◆ **TEXT ZUR PRÜFUNG**:
Berlin. Die erste Runde durch die Liga wird bei den Protagonisten gar nicht so sehr als markanter Punkt wahrgenommen. Ein Ereignis, das kurz dahinter liegt, erhält viel mehr Aufmerksamkeit. Weil es Zeit zum Durchatmen bietet, zum Kraft sammeln. Regelrecht herbeigesehnt wird die Länderspielpause der Deutschen Eishockey Liga (DEL) teilweise, die Anfang November beginnt. Oft aber begleitet von einem mulmigen Gefühl. „Meistens passiert in der Tabelle von da an nicht mehr so viel bis zum Saisonende“, sagt Stéphane Richer, der Sportdirektor des EHC Eisbären. Wer jetzt unten steht, hat also ein Problem. Weshalb die Spiele in der DEL gerade an Intensität gewinnen. Jeder unterhalb der Top Vier will unbedingt mit guten Ergebnissen in die Pause gehen, vielleicht noch ein paar Plätze aufrücken.

◆ **ANGEZEIGTE DATEN**:
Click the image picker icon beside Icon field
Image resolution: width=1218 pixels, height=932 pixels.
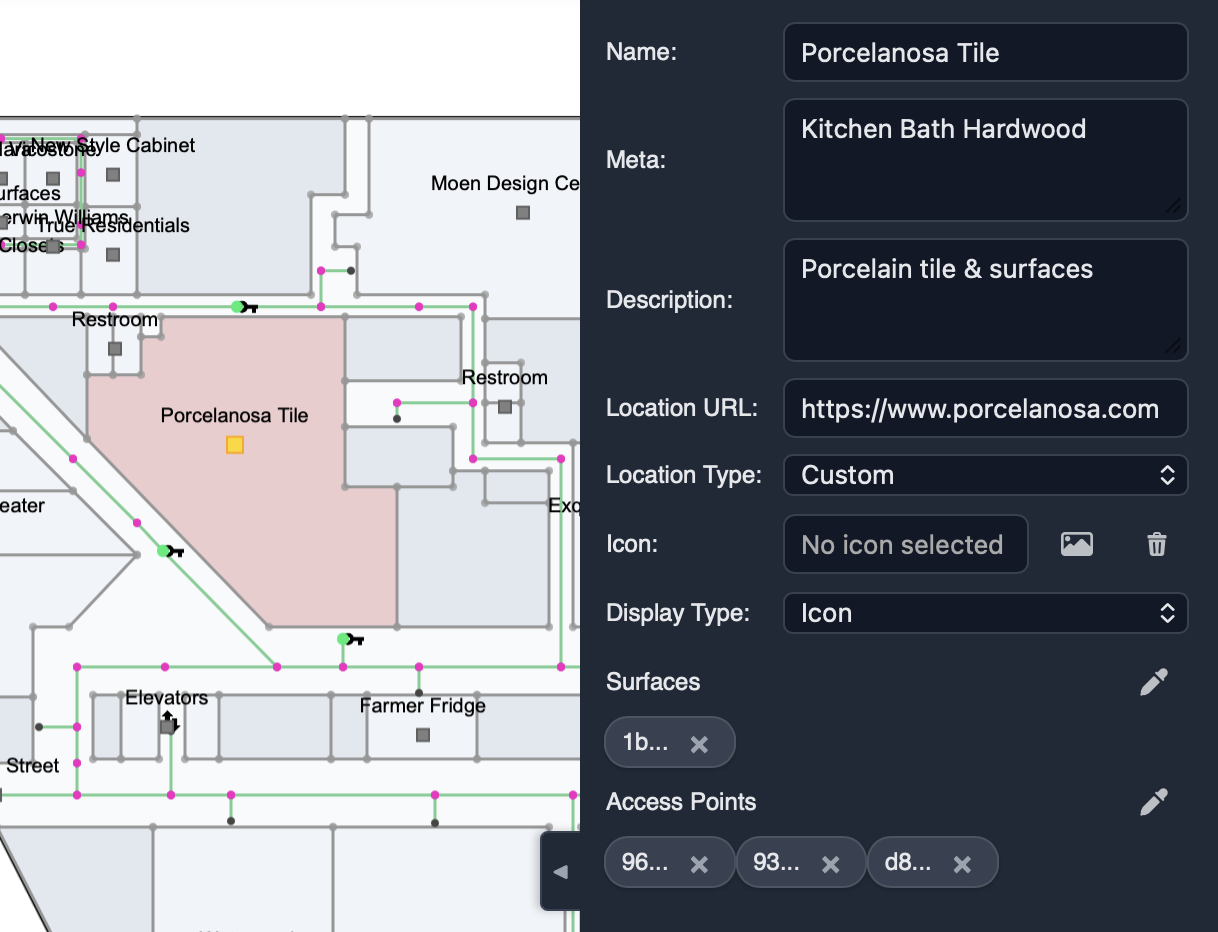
---
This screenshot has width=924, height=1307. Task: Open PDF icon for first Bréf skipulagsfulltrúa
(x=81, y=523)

◆ **ARBEITSAUFTRAG 1**: Übertrage den Satz „Jeder unterhalb der Top Vier will unbedingt mit guten Ergebnissen in die Pause gehen, vielleicht noch ein paar Plätze aufrücken.“ aus dem Eishockey-Text ins Englische.
◆ **ARBEITSAUFTRAG 2**: Knüpfe an den letzten Satz des Textes über die Länderspielpause der DEL an und schreibe ihn weiter.
Die Datensätze haben mit dem Text nichts zu tun.

◆ **AUSGABE 1**: Everyone below the top four is determined to go into the break with good results, perhaps moving up a few more places.

◆ **AUSGABE 2**:
Die Eisbären gehören zu diesen Teams, noch viel mehr trifft das aber auf ihren Gegner am Sonntag zu: die Nürnberg Ice Tigers (19 Uhr, Mercedes-Benz Arena). Die Vorzeichen, unter denen beide Mannschaften antreten, haben sich damit stark verändert. Im Frühjahr standen sich Berliner und Franken im Halbfinale gegenüber, lieferten sich in sechs Spielen eine große Schlacht. Nun rennen sie ihren Erwartungen hinterher, und die Nürnberger scheinen dabei den Anschluss zu verpassen als Zwölfter.
Vier Niederlagen in Folge für Nürnberg
In den vergangenen Tagen versuchte Trainer Clément Jodoin in Berlin, dem Spiel des Vizemeisters mehr Aggressivität zu verordnen. Hungriger sollen die Eisbären agieren, die Gegenspieler schneller attackieren. „Wir müssen druckvoller sein, konsequenter am Mann und schneller die Scheibe erobern“, sagt Kapitän André Rankel. Am Freitag in Bremerhaven wirkte sich das schon positiv aus, die Eisbären gewannen 3:2 und schoben sich auf Platz sechs. Durch viele Verletzungen fiel es ihnen zuvor schwer, die spielerische Linie des neuen Cheftrainers umzusetzen. Obwohl das Team weitgehend eingespielt ist und die Kaderveränderungen zum Vorjahr moderat blieben.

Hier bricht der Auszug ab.